1° ALORS QUE la charge de la preuve du harcèlement n'incombe pas au salarié : dès lors qu'il présente des éléments de fait laissant supposer l'existence d'un harcèlement, il incombe à l'employeur de prouver que ces agissements ne sont pas constitutifs d'un tel harcèlement et que sa décision est justifiée par des éléments objectifs étrangers à tout harcèlement ; que la cour d'appel, après avoir constaté que le salarié produisait des témoignages et des documents desquels il résultait qu'il subissait notamment des réflexions désobligeantes et des brimades de la part de sa supérieure hiérarchique ayant entraîné une dégradation de ses conditions de travail et une altération de son état de santé, en a conclu que ces éléments, pris dans leur ensemble, laissaient présumer l'existence d'un harcèlement moral ; qu'elle a cependant affirmé que le salarié ne rapportait la preuve d'aucun fait précis, matériellement vérifiable des agissements de harcèlement qu'il dénonçait ; qu'en statuant de la sorte, la cour d'appel, qui a en définitive fait peser sur le salarié la preuve de l'existence du harcèlement moral, a violé l'article L1154-1 du code du travail.

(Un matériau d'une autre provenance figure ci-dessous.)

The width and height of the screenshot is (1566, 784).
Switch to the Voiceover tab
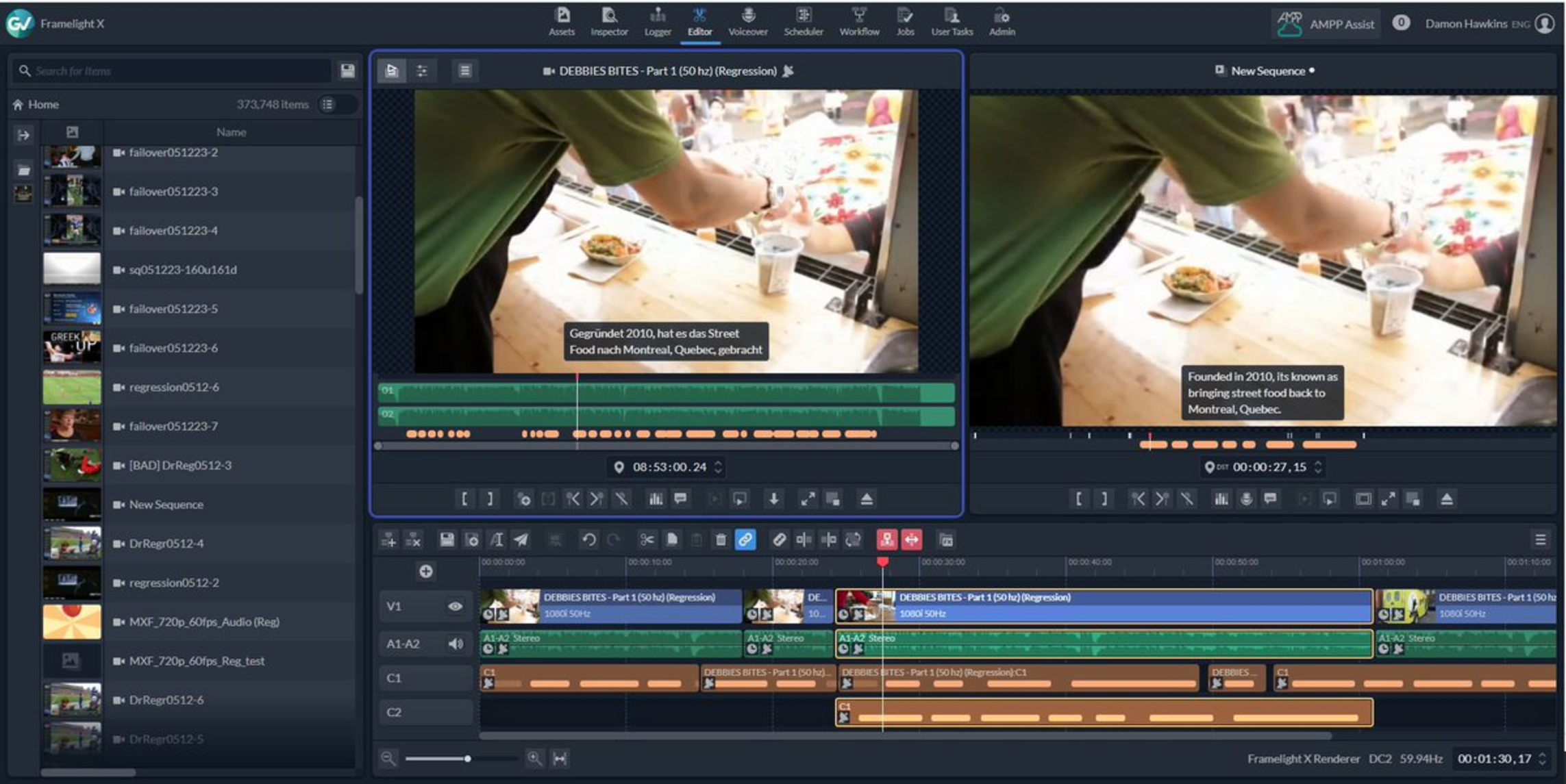coord(747,23)

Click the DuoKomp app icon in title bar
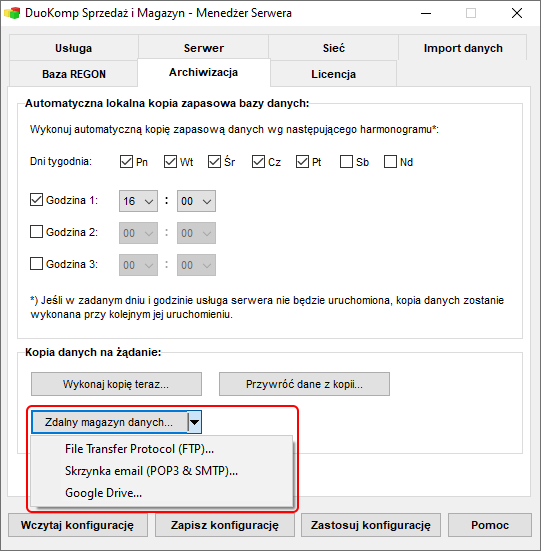tap(12, 13)
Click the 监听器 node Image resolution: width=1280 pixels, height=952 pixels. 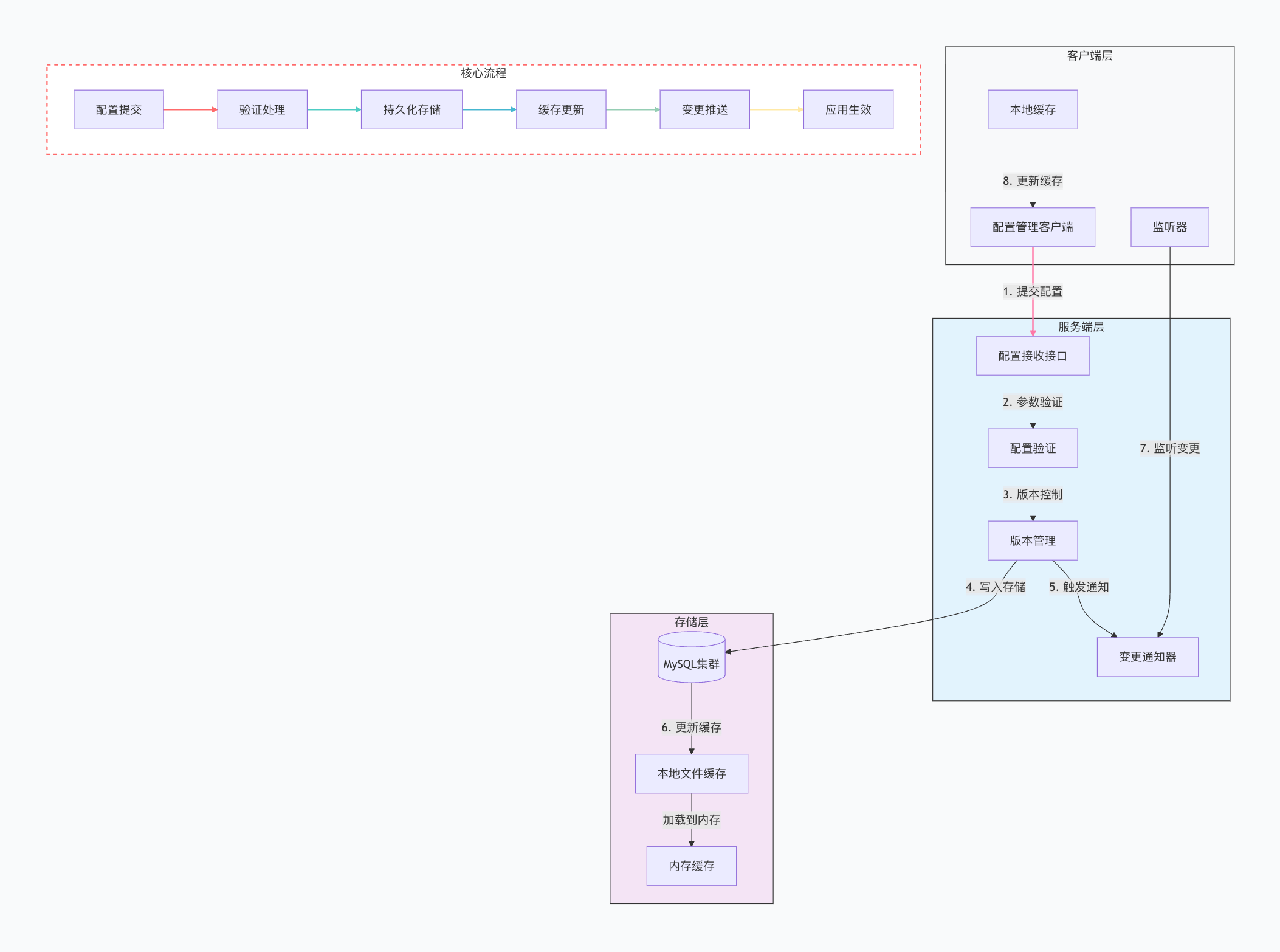tap(1169, 227)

2° ALORS QU'en affirmant, d'une part, que les éléments produits par le salarié laissaient présumer l'existence d'un harcèlement moral et, d'autre part, que le salarié ne rapportait la preuve d'aucun fait précis, matériellement vérifiable des agissements de harcèlement qu'il dénonçait, la cour d'appel a statué par des motifs contradictoires, en violation de l'article 455 du code de procédure civile
3° ALORS QU'il résulte des constatations de l'arrêt que le salarié apportait la preuve de faits précis, en particulier le témoignage de Monsieur OI... , indiquant que la supérieure hiérarchique de l'exposant l'agressait verbalement, le témoignage de Madame XJ... relatant des évènements précis survenus le 6 juillet 2016 lorsqu'elle a constaté que la supérieure hiérarchique le suivait en voiture et le surveillait, les témoignages de M. X... faisait état de réflexions, paroles et réflexions déplacées et désobligeantes de Madame A... visant à humilier et rabaisser l'exposant lequel subissait son comportement agressif et devait faire face à une augmentation toujours plus importante de sa charge de travail, le témoignage de Madame K... faisant état des réflexions de Madame A... laquelle tentait de monter les salariés les uns contre les autres, les plaintes de plusieurs autres salariés concernant le comportement de Madame A..., la saisine de l'employeur dans le cadre d'un droit d'alerte en raison de faits de harcèlement dont étaient victimes plusieurs salariés de la part de Madame A... et de nombreux documents médicaux justifiant du stress et de la souffrance subis par l'exposant nécessitant un suivi psychiatrique et la prise d'antidépresseurs en raison des brimades et de la surcharge de travail ; qu'en affirmant néanmoins que l'exposant ne rapportait la preuve d'aucun fait précis, matériellement vérifiable des agissements de harcèlement qu'il dénonçait, la cour d'appel n'a pas tiré les conséquences de ses propres constatations, en violation des articles L1152-1 et L1154-1 du code du travail.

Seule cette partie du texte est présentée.